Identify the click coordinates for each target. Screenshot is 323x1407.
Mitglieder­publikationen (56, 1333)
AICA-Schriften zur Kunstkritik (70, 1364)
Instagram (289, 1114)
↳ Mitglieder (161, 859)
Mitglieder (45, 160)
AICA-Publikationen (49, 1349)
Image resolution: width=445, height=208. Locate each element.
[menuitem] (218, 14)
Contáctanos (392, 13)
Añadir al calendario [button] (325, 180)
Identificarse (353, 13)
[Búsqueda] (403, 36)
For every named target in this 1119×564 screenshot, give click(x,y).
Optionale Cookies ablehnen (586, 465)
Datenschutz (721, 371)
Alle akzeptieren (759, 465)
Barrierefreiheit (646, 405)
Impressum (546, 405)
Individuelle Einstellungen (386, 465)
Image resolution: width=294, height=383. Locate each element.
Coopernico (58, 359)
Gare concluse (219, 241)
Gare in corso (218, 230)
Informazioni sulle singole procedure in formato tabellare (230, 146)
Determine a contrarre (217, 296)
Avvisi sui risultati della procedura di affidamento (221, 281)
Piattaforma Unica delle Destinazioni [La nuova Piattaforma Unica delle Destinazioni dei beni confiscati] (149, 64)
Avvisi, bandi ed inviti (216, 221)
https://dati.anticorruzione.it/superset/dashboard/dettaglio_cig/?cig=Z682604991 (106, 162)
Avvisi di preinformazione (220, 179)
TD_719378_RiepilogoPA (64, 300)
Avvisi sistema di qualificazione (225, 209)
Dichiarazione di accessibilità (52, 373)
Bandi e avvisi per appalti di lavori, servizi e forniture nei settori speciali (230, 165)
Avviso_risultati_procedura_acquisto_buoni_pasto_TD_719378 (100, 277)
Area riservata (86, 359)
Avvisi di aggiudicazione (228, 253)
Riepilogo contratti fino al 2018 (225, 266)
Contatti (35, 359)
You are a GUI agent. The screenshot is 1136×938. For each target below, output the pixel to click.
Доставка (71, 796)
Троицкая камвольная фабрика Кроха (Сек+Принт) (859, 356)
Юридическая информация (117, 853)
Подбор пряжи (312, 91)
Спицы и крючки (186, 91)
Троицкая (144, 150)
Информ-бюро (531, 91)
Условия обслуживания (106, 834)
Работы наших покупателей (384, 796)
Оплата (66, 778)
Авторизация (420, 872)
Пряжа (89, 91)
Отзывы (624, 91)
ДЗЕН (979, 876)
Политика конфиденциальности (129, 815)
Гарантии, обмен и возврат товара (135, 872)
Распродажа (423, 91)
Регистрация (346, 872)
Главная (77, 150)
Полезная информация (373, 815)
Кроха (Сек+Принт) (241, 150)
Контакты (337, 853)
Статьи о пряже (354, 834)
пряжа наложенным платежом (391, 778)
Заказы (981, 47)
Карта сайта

++++++++++++++++++++

### What is being asked
Which lines in the listing above contain the string "height"? Return each of those lines in full.

### Solution for this problem
Image resolution: width=445, height=208. Locate each element.
Image resolution: width=294, height=383. Locate each element.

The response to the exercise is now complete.